*Text shown:*
_ _ _ _ _

Nick Drewe, founder of money-saving platform Wethrift, has pulled together five simple tips to rescue family budgets. These easy-to-follow strategies can help to offset the National Insurance rise and its effect on your finances in 2022. 

Best of all, Nick’s ideas show that you don’t have to give up on things you enjoy to save some cash. 

1. Book travel tickets early

There’s no need to cancel travel plans to save money, just be more organised. 

Full-time workers on low to average incomes will see a National Insurance rise of £130 – £255 this year. By booking train tickets well in advance, it’s possible for frequent travellers to save more than this amount.

Nick from Wethrift advises booking between one and three months ahead. He explains, “A one-way ticket to London Paddington from Birmingham New Street today would set you back nearly £100, yet the exact same journey 12 weeks from now would cost just £31 if booked today.”

Travelling by rail can be a cheap way to enjoy a day out or visit family – if you plan ahead.

2. Look for discount codes before ordering takeaways

A rise in National Insurance doesn’t mean you have to miss out on your favourite takeaways. By getting into the habit of checking for coupons and vouchers, you can get some really good bargains.

Nick Drewe, a voucher expert at Wethrift, explains where to look for the best discounts:

  • Check your emails for any promotional vouchers that may have been sent following your last order.
  • Before clicking ‘checkout’ on sites like Deliveroo or Just Eat, it’s always worth a search on voucher sites for any discount codes or free delivery incentives.
  • Deliveroo customers have the option to refer a friend, which will secure both of you £10 off your next order.

Other ways to save on takeaways include sharing portions, avoiding drinks and extras, and ordering less often. Or you could try cooking a fakeaway.

Perhaps the rise in National Insurance might lead to a healthier diet!

3. Be smart with your energy bills

Being smart with energy is going to be very important this year with costs rising alongside National Insurance. Many of us don’t really look at our energy bills in detail or understand the small print.

_ _ _ _ _

*Records:*
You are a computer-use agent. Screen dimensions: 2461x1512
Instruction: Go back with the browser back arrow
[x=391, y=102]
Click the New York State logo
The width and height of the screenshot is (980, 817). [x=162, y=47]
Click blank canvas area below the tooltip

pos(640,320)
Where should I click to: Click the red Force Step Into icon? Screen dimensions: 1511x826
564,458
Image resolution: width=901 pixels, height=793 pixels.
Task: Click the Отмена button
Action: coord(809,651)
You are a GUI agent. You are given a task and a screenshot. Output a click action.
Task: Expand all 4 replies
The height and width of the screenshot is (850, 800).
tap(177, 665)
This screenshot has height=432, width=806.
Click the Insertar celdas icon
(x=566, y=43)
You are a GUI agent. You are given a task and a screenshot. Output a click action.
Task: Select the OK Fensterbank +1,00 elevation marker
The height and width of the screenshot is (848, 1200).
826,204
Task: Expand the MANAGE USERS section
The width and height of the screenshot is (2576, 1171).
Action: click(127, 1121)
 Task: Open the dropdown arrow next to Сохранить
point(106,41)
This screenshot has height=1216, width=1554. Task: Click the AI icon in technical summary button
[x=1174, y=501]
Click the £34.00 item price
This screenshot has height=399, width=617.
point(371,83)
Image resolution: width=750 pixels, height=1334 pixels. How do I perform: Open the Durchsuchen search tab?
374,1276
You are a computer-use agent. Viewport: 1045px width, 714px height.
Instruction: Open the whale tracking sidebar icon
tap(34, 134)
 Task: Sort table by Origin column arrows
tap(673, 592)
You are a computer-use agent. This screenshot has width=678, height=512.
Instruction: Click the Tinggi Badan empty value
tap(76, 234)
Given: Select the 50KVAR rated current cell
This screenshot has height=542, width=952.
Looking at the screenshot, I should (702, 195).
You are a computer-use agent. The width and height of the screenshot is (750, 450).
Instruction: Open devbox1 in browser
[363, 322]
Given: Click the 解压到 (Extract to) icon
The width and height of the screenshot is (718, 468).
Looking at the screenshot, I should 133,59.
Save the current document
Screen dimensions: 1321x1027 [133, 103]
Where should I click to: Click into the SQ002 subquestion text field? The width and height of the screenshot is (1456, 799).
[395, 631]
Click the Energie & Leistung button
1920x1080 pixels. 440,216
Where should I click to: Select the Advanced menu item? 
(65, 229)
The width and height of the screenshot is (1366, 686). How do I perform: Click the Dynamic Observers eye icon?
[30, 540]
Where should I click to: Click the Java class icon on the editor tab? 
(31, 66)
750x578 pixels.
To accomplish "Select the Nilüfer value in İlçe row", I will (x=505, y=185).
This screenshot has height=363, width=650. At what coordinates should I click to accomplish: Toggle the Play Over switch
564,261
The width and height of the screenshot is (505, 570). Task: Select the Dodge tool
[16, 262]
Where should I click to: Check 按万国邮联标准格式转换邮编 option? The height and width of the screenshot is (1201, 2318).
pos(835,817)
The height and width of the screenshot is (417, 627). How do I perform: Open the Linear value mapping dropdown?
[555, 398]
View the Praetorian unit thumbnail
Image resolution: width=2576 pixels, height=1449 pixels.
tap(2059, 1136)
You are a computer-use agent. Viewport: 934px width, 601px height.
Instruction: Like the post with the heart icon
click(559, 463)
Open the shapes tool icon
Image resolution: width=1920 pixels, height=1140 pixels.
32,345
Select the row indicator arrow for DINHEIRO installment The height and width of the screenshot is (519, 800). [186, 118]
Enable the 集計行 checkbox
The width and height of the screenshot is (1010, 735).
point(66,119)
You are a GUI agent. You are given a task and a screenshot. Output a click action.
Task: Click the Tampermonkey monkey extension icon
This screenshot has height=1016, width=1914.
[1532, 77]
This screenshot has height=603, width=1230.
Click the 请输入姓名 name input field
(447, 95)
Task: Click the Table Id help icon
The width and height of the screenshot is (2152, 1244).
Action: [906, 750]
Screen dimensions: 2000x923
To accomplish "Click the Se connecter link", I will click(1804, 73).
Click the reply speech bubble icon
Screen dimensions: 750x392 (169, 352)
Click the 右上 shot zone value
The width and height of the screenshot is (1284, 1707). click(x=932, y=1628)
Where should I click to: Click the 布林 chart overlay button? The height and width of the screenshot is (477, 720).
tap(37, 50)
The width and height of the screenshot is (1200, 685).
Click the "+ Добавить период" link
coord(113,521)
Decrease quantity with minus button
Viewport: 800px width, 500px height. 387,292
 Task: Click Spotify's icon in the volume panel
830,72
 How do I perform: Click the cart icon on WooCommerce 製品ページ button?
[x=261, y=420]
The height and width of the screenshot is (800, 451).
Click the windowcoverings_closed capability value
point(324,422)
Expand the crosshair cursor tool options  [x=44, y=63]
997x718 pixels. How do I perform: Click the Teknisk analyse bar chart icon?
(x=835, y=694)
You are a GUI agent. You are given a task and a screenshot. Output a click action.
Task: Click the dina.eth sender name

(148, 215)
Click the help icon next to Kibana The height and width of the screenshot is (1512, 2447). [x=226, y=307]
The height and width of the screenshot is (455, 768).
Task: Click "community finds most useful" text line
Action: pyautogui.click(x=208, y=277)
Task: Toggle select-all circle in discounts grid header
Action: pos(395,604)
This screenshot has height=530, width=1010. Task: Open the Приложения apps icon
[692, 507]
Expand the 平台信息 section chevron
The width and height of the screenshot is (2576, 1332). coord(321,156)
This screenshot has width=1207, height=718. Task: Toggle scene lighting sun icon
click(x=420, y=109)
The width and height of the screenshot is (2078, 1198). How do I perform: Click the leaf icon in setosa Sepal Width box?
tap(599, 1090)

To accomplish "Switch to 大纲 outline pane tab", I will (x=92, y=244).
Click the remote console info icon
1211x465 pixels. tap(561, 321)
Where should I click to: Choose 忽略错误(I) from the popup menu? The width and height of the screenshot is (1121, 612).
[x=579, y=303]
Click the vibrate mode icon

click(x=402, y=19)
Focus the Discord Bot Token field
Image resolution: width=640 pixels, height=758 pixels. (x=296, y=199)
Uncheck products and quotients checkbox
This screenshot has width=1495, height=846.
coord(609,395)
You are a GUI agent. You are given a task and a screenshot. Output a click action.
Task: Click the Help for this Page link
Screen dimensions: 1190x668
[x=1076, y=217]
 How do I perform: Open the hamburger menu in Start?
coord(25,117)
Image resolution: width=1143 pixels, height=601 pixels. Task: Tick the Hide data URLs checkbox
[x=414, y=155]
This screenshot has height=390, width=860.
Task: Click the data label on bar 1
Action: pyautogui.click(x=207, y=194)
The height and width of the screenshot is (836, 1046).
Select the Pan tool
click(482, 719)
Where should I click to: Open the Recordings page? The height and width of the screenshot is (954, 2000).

_ _ _ _ _

*Instruction 1:*
Please retype these lines of the listing, beginning at the line that contains "Click the reply speech bubble icon" and stopping after the line that contains "coord(113,521)".
*Instruction 2:*
Extend the family budget tips text, picking up right after its last sentence.

*Result 1:*
Click the reply speech bubble icon
Screen dimensions: 750x392 (169, 352)
Click the 右上 shot zone value
The width and height of the screenshot is (1284, 1707). click(x=932, y=1628)
Where should I click to: Click the 布林 chart overlay button? The height and width of the screenshot is (477, 720).
tap(37, 50)
The width and height of the screenshot is (1200, 685).
Click the "+ Добавить период" link
coord(113,521)

*Result 2:*
Nick from Wethrift explains why understanding energy bills can make a difference. He says, “Some energy suppliers have been known to either make changes to tariffs or make mistakes when charging customers, so it’s always a good idea to check your regular household bills.

“Whilst there are often a lot of terms and conditions to read, attempting to understand the information related to your energy tariff and household consumption could help you keep the costs of your bills down.”

The Energy Saving Trust has some great advice about how to save money on your energy bills. In fact, it’s possible to more than cover the National Insurance rise with just a few simple adjustments to energy consumption. 

4. Time your supermarket trips wisely

If you really need to save money, visit your local supermarket at the right time. It’s possible to purchase discounted items that have to be sold that day.

According to Nick from Wethrift, “Supermarket workers will start discounting products that are about to pass their sell-by-date later on in the afternoon or early evening, so a food shop after work is the perfect time to grab a bargain.” Nick advises stocking up your freezer with reduced items so they don’t go to waste. 

There are often plenty of sweet treats on offer at the end of the day, like cakes and breads. As well as contributing to your grandad’s social care through the National Insurance rise, maybe you could pop round with a freshly baked bag of muffins!

5. Cancel any unnecessary direct debits

Finally, Nick suggests that now is a good time to go through your bank statement and ditch any superfluous regular payments. This could be subscriptions, memberships and other commitments.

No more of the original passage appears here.